Input for this task Block Start

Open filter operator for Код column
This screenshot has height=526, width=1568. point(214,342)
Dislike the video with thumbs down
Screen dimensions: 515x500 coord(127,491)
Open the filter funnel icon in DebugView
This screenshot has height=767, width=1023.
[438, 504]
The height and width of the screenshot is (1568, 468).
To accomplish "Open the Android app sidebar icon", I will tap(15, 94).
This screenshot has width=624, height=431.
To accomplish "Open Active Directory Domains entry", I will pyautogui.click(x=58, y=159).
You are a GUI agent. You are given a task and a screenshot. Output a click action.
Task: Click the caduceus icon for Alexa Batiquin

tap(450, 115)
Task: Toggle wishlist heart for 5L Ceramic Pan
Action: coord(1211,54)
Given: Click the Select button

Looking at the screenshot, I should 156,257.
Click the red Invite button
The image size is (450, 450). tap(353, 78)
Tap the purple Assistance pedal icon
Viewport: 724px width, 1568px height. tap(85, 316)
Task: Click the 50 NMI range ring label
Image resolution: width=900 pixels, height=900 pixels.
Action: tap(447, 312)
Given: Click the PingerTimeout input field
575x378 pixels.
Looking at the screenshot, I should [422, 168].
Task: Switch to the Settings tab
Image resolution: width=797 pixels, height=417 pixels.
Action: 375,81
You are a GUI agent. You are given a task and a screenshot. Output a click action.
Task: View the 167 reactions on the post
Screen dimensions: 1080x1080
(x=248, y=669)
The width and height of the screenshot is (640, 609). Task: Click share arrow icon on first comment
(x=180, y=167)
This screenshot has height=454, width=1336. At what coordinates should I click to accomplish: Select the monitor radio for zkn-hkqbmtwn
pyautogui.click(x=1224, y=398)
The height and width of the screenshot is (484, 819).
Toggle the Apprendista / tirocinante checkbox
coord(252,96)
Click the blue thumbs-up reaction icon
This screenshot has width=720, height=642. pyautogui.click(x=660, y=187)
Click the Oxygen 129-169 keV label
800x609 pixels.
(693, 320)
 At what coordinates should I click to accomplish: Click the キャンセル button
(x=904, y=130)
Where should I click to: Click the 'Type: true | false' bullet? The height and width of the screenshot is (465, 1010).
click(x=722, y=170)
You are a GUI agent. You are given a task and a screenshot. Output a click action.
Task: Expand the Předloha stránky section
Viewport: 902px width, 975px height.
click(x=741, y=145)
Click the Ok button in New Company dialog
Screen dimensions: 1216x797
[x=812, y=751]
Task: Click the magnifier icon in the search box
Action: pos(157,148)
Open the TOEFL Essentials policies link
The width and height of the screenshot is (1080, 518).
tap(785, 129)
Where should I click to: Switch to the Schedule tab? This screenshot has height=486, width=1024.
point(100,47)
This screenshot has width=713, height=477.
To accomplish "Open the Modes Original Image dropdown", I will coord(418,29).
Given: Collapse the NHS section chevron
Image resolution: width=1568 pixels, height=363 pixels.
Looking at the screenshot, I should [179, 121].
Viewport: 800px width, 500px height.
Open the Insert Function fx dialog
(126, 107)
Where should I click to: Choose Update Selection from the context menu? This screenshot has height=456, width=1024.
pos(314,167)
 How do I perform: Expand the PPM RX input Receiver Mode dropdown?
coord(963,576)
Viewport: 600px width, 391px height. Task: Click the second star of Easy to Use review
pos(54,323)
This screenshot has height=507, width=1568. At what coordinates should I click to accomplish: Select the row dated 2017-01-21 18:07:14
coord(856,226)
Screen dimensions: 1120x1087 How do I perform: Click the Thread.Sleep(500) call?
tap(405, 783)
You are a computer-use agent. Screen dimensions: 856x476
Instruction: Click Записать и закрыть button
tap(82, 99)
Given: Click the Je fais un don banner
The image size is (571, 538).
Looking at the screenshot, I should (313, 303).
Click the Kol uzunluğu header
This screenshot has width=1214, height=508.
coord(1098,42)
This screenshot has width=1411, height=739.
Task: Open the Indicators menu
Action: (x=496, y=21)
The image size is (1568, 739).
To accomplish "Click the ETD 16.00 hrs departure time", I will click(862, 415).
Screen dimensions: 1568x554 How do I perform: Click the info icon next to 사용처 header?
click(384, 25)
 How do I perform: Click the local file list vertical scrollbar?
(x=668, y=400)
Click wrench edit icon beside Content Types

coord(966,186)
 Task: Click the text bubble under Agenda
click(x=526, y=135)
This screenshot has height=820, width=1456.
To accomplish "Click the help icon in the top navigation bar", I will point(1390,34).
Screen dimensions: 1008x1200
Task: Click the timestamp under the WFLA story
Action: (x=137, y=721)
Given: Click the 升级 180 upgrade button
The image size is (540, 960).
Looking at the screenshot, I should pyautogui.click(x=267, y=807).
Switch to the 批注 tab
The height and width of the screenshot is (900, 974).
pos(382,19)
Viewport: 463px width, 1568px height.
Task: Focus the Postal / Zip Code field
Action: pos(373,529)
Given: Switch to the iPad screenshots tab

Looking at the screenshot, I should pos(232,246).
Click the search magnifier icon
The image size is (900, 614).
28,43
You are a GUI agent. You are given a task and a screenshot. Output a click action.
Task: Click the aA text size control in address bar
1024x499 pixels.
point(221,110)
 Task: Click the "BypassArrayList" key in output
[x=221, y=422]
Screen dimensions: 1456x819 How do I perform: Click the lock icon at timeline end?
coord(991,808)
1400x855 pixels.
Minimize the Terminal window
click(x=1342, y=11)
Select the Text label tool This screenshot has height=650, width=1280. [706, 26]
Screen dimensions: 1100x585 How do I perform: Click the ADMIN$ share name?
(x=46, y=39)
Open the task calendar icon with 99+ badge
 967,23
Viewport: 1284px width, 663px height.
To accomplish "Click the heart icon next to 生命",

Input for this task Block End

# Your objective
Every line above must be reproduced exactly as it stands.

# Answer section
Open filter operator for Код column
This screenshot has height=526, width=1568. point(214,342)
Dislike the video with thumbs down
Screen dimensions: 515x500 coord(127,491)
Open the filter funnel icon in DebugView
This screenshot has height=767, width=1023.
[438, 504]
The height and width of the screenshot is (1568, 468).
To accomplish "Open the Android app sidebar icon", I will tap(15, 94).
This screenshot has width=624, height=431.
To accomplish "Open Active Directory Domains entry", I will pyautogui.click(x=58, y=159).
You are a GUI agent. You are given a task and a screenshot. Output a click action.
Task: Click the caduceus icon for Alexa Batiquin

tap(450, 115)
Task: Toggle wishlist heart for 5L Ceramic Pan
Action: coord(1211,54)
Given: Click the Select button

Looking at the screenshot, I should 156,257.
Click the red Invite button
The image size is (450, 450). tap(353, 78)
Tap the purple Assistance pedal icon
Viewport: 724px width, 1568px height. tap(85, 316)
Task: Click the 50 NMI range ring label
Image resolution: width=900 pixels, height=900 pixels.
Action: tap(447, 312)
Given: Click the PingerTimeout input field
575x378 pixels.
Looking at the screenshot, I should [422, 168].
Task: Switch to the Settings tab
Image resolution: width=797 pixels, height=417 pixels.
Action: 375,81
You are a GUI agent. You are given a task and a screenshot. Output a click action.
Task: View the 167 reactions on the post
Screen dimensions: 1080x1080
(x=248, y=669)
The width and height of the screenshot is (640, 609). Task: Click share arrow icon on first comment
(x=180, y=167)
This screenshot has height=454, width=1336. At what coordinates should I click to accomplish: Select the monitor radio for zkn-hkqbmtwn
pyautogui.click(x=1224, y=398)
The height and width of the screenshot is (484, 819).
Toggle the Apprendista / tirocinante checkbox
coord(252,96)
Click the blue thumbs-up reaction icon
This screenshot has width=720, height=642. pyautogui.click(x=660, y=187)
Click the Oxygen 129-169 keV label
800x609 pixels.
(693, 320)
 At what coordinates should I click to accomplish: Click the キャンセル button
(x=904, y=130)
Where should I click to: Click the 'Type: true | false' bullet? The height and width of the screenshot is (465, 1010).
click(x=722, y=170)
You are a GUI agent. You are given a task and a screenshot. Output a click action.
Task: Expand the Předloha stránky section
Viewport: 902px width, 975px height.
click(x=741, y=145)
Click the Ok button in New Company dialog
Screen dimensions: 1216x797
[x=812, y=751]
Task: Click the magnifier icon in the search box
Action: pos(157,148)
Open the TOEFL Essentials policies link
The width and height of the screenshot is (1080, 518).
tap(785, 129)
Where should I click to: Switch to the Schedule tab? This screenshot has height=486, width=1024.
point(100,47)
This screenshot has width=713, height=477.
To accomplish "Open the Modes Original Image dropdown", I will coord(418,29).
Given: Collapse the NHS section chevron
Image resolution: width=1568 pixels, height=363 pixels.
Looking at the screenshot, I should [179, 121].
Viewport: 800px width, 500px height.
Open the Insert Function fx dialog
(126, 107)
Where should I click to: Choose Update Selection from the context menu? This screenshot has height=456, width=1024.
pos(314,167)
 How do I perform: Expand the PPM RX input Receiver Mode dropdown?
coord(963,576)
Viewport: 600px width, 391px height. Task: Click the second star of Easy to Use review
pos(54,323)
This screenshot has height=507, width=1568. At what coordinates should I click to accomplish: Select the row dated 2017-01-21 18:07:14
coord(856,226)
Screen dimensions: 1120x1087 How do I perform: Click the Thread.Sleep(500) call?
tap(405, 783)
You are a computer-use agent. Screen dimensions: 856x476
Instruction: Click Записать и закрыть button
tap(82, 99)
Given: Click the Je fais un don banner
The image size is (571, 538).
Looking at the screenshot, I should (313, 303).
Click the Kol uzunluğu header
This screenshot has width=1214, height=508.
coord(1098,42)
This screenshot has width=1411, height=739.
Task: Open the Indicators menu
Action: (x=496, y=21)
The image size is (1568, 739).
To accomplish "Click the ETD 16.00 hrs departure time", I will click(862, 415).
Screen dimensions: 1568x554 How do I perform: Click the info icon next to 사용처 header?
click(384, 25)
 How do I perform: Click the local file list vertical scrollbar?
(x=668, y=400)
Click wrench edit icon beside Content Types

coord(966,186)
 Task: Click the text bubble under Agenda
click(x=526, y=135)
This screenshot has height=820, width=1456.
To accomplish "Click the help icon in the top navigation bar", I will point(1390,34).
Screen dimensions: 1008x1200
Task: Click the timestamp under the WFLA story
Action: (x=137, y=721)
Given: Click the 升级 180 upgrade button
The image size is (540, 960).
Looking at the screenshot, I should pyautogui.click(x=267, y=807).
Switch to the 批注 tab
The height and width of the screenshot is (900, 974).
pos(382,19)
Viewport: 463px width, 1568px height.
Task: Focus the Postal / Zip Code field
Action: pos(373,529)
Given: Switch to the iPad screenshots tab

Looking at the screenshot, I should pos(232,246).
Click the search magnifier icon
The image size is (900, 614).
28,43
You are a GUI agent. You are given a task and a screenshot. Output a click action.
Task: Click the aA text size control in address bar
1024x499 pixels.
point(221,110)
 Task: Click the "BypassArrayList" key in output
[x=221, y=422]
Screen dimensions: 1456x819 How do I perform: Click the lock icon at timeline end?
coord(991,808)
1400x855 pixels.
Minimize the Terminal window
click(x=1342, y=11)
Select the Text label tool This screenshot has height=650, width=1280. [706, 26]
Screen dimensions: 1100x585 How do I perform: Click the ADMIN$ share name?
(x=46, y=39)
Open the task calendar icon with 99+ badge
 967,23
Viewport: 1284px width, 663px height.
To accomplish "Click the heart icon next to 生命",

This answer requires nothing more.